# [Extracted material]
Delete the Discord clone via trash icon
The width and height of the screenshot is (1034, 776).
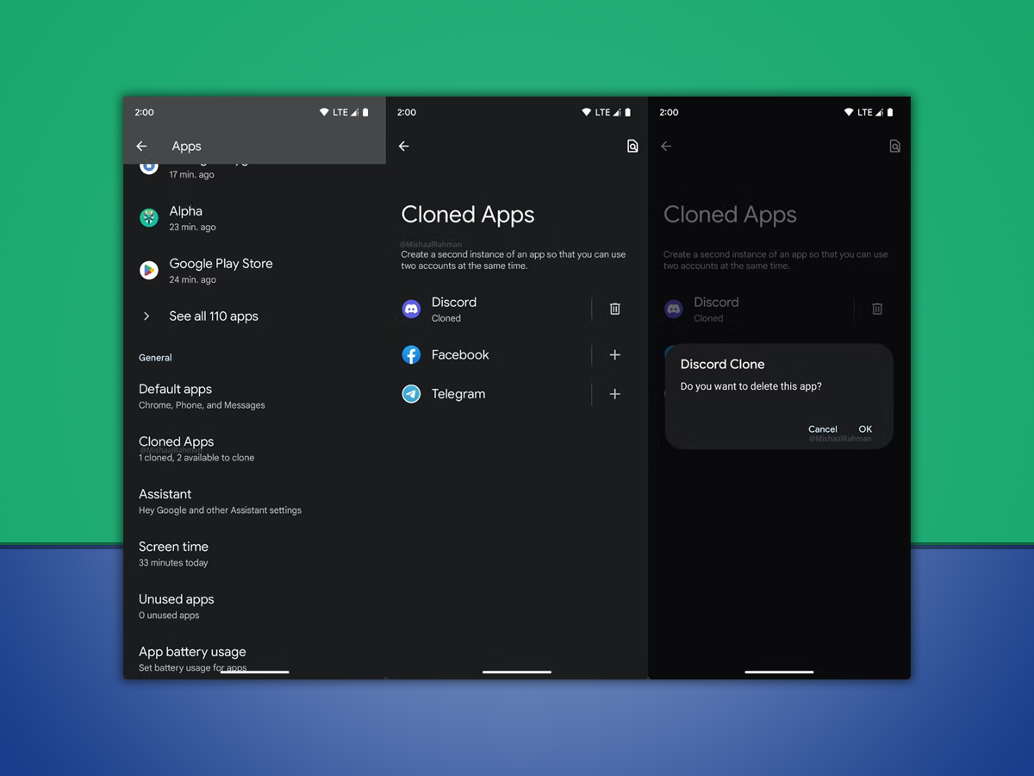(x=615, y=309)
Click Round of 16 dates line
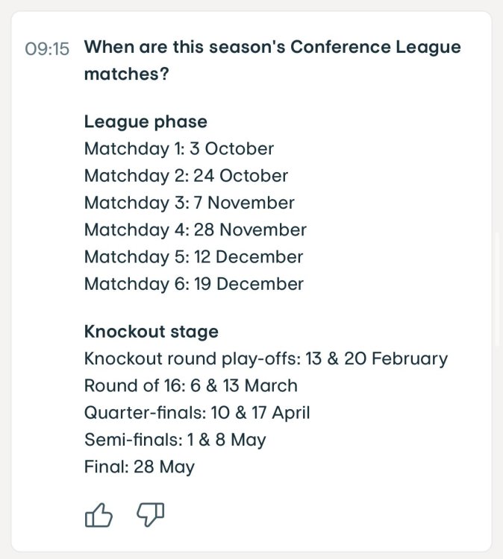503x559 pixels. (x=190, y=385)
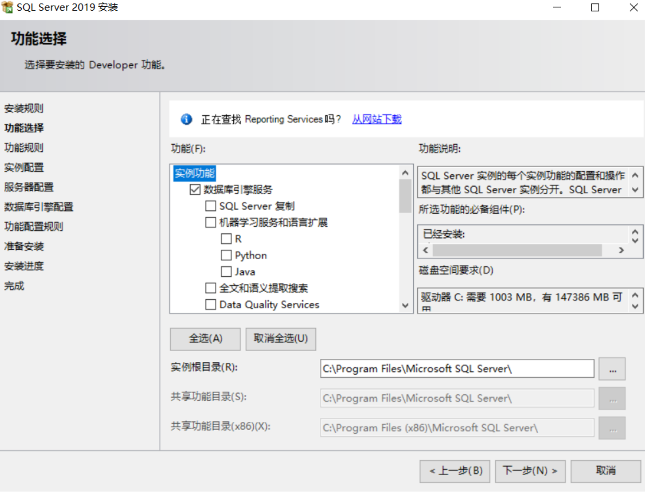Screen dimensions: 645x492
Task: Enable Data Quality Services checkbox
Action: pyautogui.click(x=210, y=304)
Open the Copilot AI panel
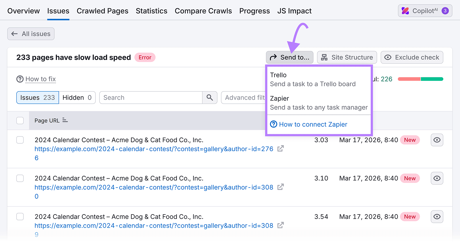This screenshot has height=244, width=460. pyautogui.click(x=425, y=11)
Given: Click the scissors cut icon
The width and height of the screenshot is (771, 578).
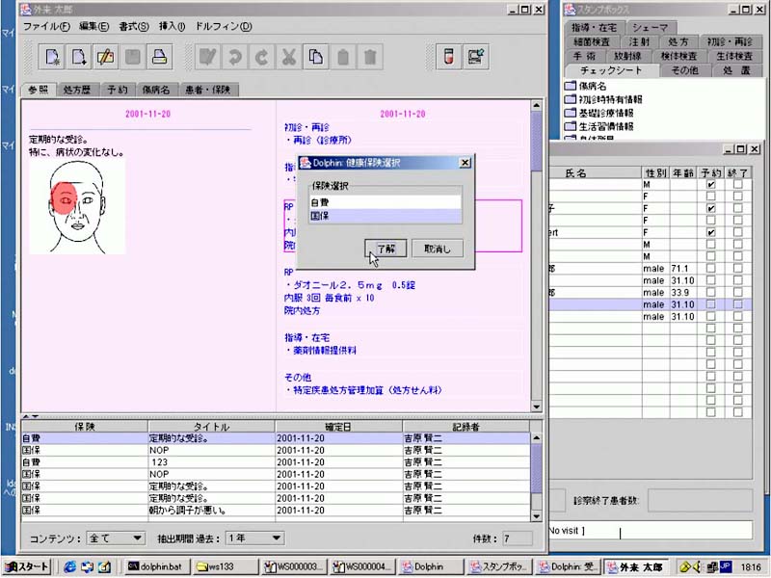Looking at the screenshot, I should [287, 57].
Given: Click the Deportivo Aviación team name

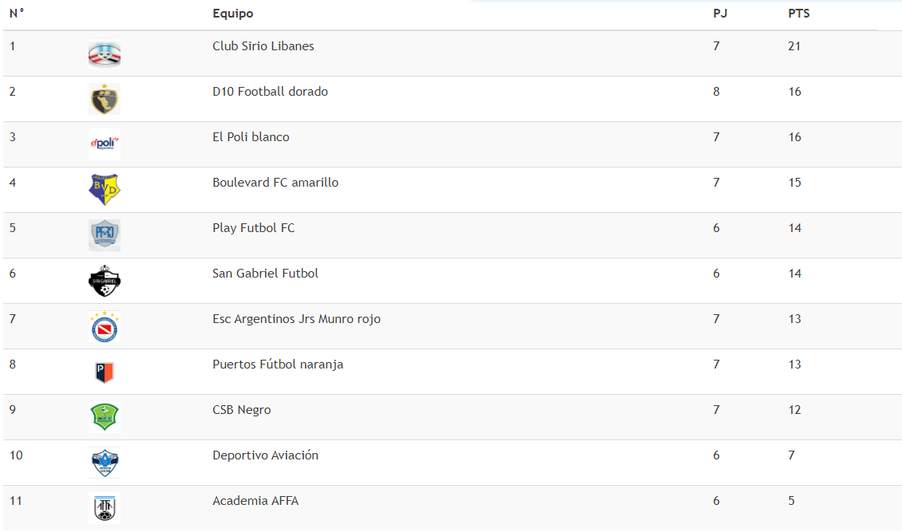Looking at the screenshot, I should click(265, 455).
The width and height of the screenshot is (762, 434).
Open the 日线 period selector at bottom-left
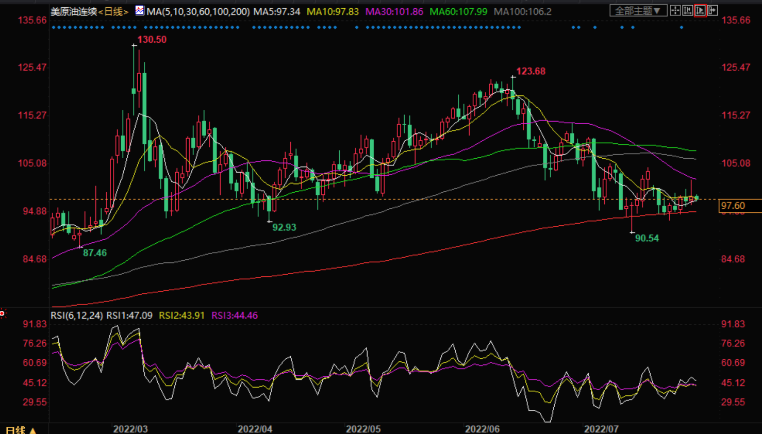[21, 429]
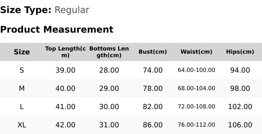Select waist range 76.00-112.00 cell
The image size is (262, 134).
pos(196,125)
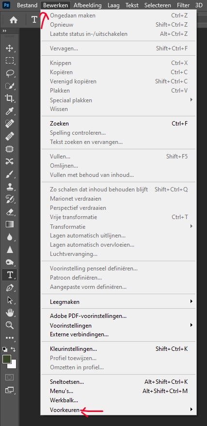
Task: Select the Pen tool
Action: coord(10,288)
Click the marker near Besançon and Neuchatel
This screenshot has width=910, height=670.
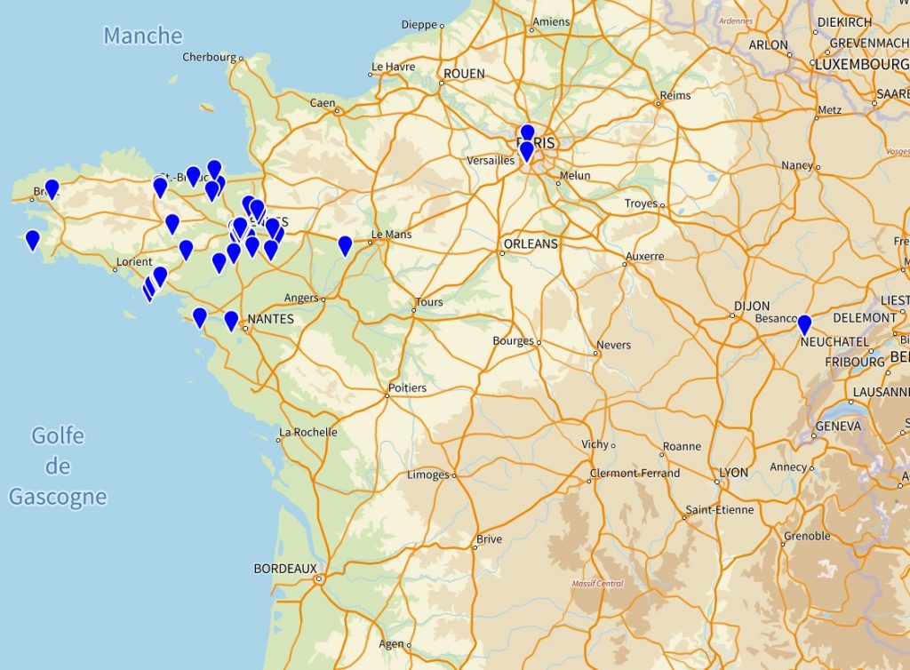point(805,322)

# [Set problem]
Reproduce the listing above word for word, without the pictures.

# [Solution to this task]
Delete the Discord clone via trash icon
The width and height of the screenshot is (1034, 776).
(x=615, y=309)
Click Round of 16 dates line
503x559 pixels. (x=190, y=385)
Screen dimensions: 645x492
Task: Enable Data Quality Services checkbox
Action: pyautogui.click(x=210, y=304)
Open the Copilot AI panel
This screenshot has height=244, width=460. pyautogui.click(x=425, y=11)
Given: Click the scissors cut icon
The width and height of the screenshot is (771, 578).
Looking at the screenshot, I should [287, 57].
Given: Click the Deportivo Aviación team name

Looking at the screenshot, I should click(265, 455).
The width and height of the screenshot is (762, 434).
Open the 日线 period selector at bottom-left
[21, 429]
Select waist range 76.00-112.00 cell
The image size is (262, 134).
pos(196,125)
Task: Select the Pen tool
Action: coord(10,288)
Click the marker near Besançon and Neuchatel
This screenshot has width=910, height=670.
point(805,322)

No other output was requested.